Na de oorlog bewerken

Carel en Grada Bel braken na de bevrijding van Boekelo op 1 april 1945 vrij snel met de “zogenaamde verzetsmensen”[22]. Het ontdoen van haren bij jonge vrouwen die omgang hadden met Duitse soldaten, was voor hen een stap te ver, net als het feit dat sommige (zelfbenoemde) verzetsmensen zich al snel te buiten ging door ‘spullen’ van andere 'verdachte' mensen (sommigen waren onschuldig) af te nemen voor eigen gebruik en voor eigen rechter speelden. Dit was een gruwel in hun ogen, waar zij zich verre van hielden. Na de oorlog kreeg Bel een eenmalige uitkering als compensatie voor het door hem geleden leed in het kamp van de stichting 1940-1945. Hier kon hij een bromfiets van kopen.

Op 2 april 1945 werd "Jan met de Kappen" gearresteerd en gedetineerd in de Politieke strafgevangenis te Enschede. Carel Bel is nog getuige geweest in zijn strafproces. Op 6 mei 1947 werd Van Limburg door het bijzonder Gerechtshof te Arnhem ter dood veroordeeld wegens lidmaatschap van de N.S.B., de Nederlandse Volksdienst, het Rechtsfront, het samenwerken met de Sicherheitsdienst, het arresteren van vele Joden, waardoor deze in vernietigingskampen terecht kwamen en aldaar werden gedood en het zich schuldig maken aan ernstige politieke misdragingen. Bij Koninklijk Besluit van 9 april 1948 werd de doodstraf omgezet in een levenslange gevangenisstraf. Hij diende zijn straf uit in de Bijzondere Strafgevangenis te Leeuwarden. In 1956 volgde wederom strafvermindering. Deze werd toen vastgesteld op 17 jaar en 9 maanden. De intussen geestelijk en lichamelijk in zeer slechte toestand verkerende man werd later, na 1956 voorwaardelijk in vrijheid gesteld, onder de voorwaarde dat hij het grondgebied van Enschede nimmer meer mocht betreden. En dat was maar goed ook, want de haat onder de oud-verzetsstrijders was zo groot, dat hij zeker voor zijn leven te vrezen had. Op 14 januari 1960 kwam zijn vrouw Gerritje Weulink in Raalte te overlijden en in datzelfde jaar, op 22 augustus 1960 stierf ook Jan van Limburg, te Deventer, op 79-jarige leeftijd. (bron: Historisch Centrum Overijssel).[23]
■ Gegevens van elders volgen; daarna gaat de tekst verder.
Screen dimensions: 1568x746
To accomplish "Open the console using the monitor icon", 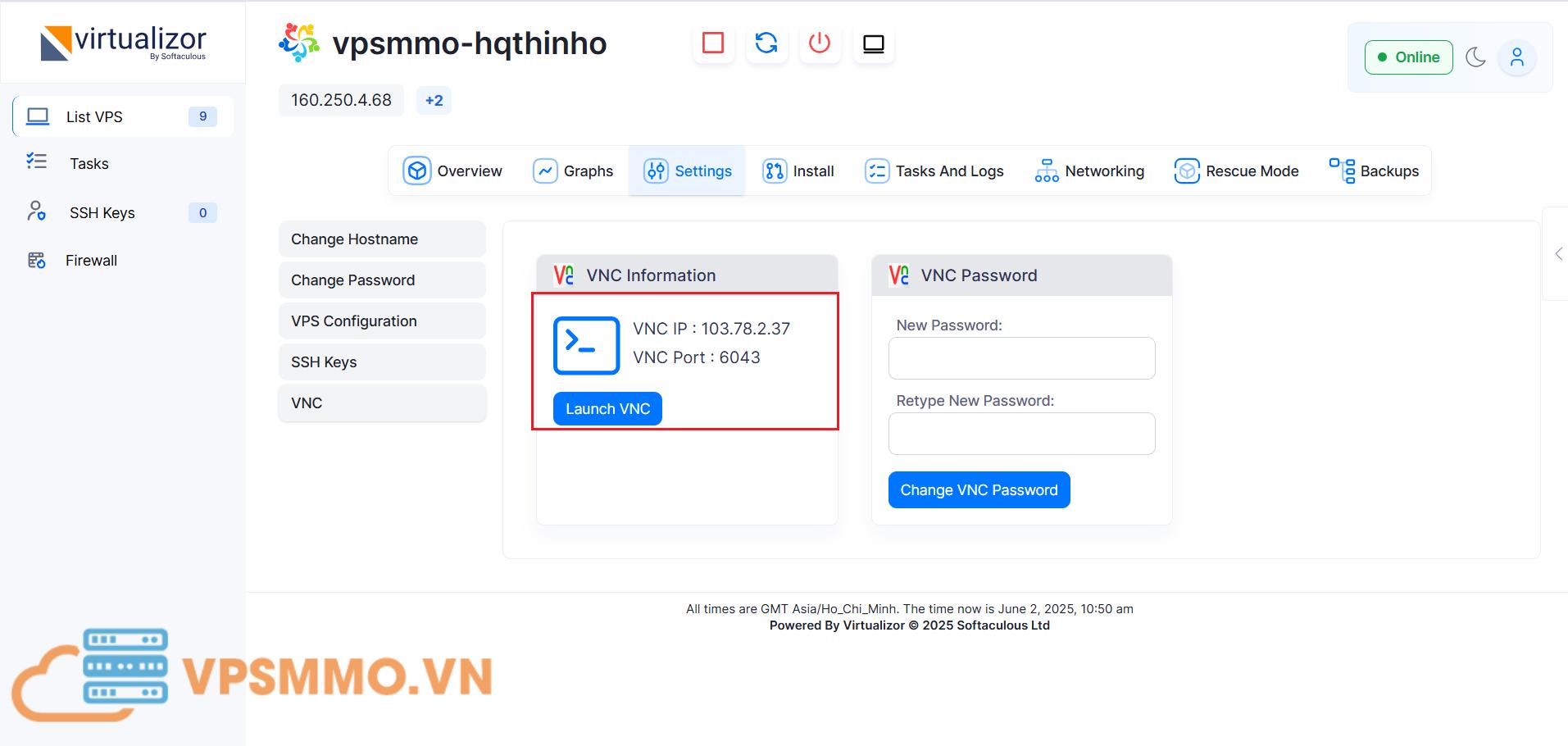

Tegenover zijn kinderen heeft Carel zich na de oorlog zeer weinig uitgelaten over de oorlog. Wel liet hij zich eens ontvallen dat veel NSB’ers in zijn ogen uit domheid of uit angst lid waren geworden. Hij had zijn overleven in het kamp – niet opvallen was het devies – te danken aan het Rode Kruis vertelde hij wel eens[24], sliep ook nog jarenlang tussen de middag in een jas die het kamp ook had overleefd. Aan de oprichting van een vereniging van oud-verzetsmensen wilde Carel (noch Jan van der Veen, een andere verzetsman uit Boekelo van de groep 'ds. Leendert Overduin') niet deelnemen. Argument van hen was, dat men elkaar dan zaken die in de oorlog mis waren gegaan kon gaan verwijten, omdat er soms slachtoffers gevallen waren door minder moedig gedrag van verzetsmensen. Teleurstelling was er bij Carel ook over de vrij snel naar voren komende politieke verschillen in Nederland. De samenwerking, maar vooral de saamhorigheid die Carel in de oorlog had ondervonden, zonder om te zien naar religie of afkomst was geweldig geweest en dat miste hij als verzetsman. Zijn hoop dat dit na de oorlog zou worden opgepakt door de politiek verantwoordelijke bestuurders bleek ijdel te zijn. Hij bleef de politieke ontwikkelingen wel volgen, maar hield zich buiten deze discussies. Toen er na de oorlog een discussie ontstond over de vrijlating van de "Drie van Breda" had Carel als reactie: “ze moeten het mij niet laten weten” wanneer ze vrijkomen. Hij was heel lang niet vergevingsgezind. Dat sleet wel, want in 1966 ging hij samen met zijn vrouw, zoon en schoondochter voor een vakantie naar Oostenrijk. Carel en Grada zijn altijd zeer bescheiden geweest over hun bijdrage aan het verzet. Ze vonden het – net als vele verzetsmensen – vanuit hun (religieuze) overtuiging vanzelfsprekend om 'het juiste te doen'. Pas sinds begin 21ste eeuw kwam er voor een breder publiek meer licht op hun bijdrage aan het verzet en werd hier meer ruchtbaarheid aan gegeven, niet in de laatste plaats doordat getuigenissen van de laatste nog levende getuigen gedeeld werden.[25]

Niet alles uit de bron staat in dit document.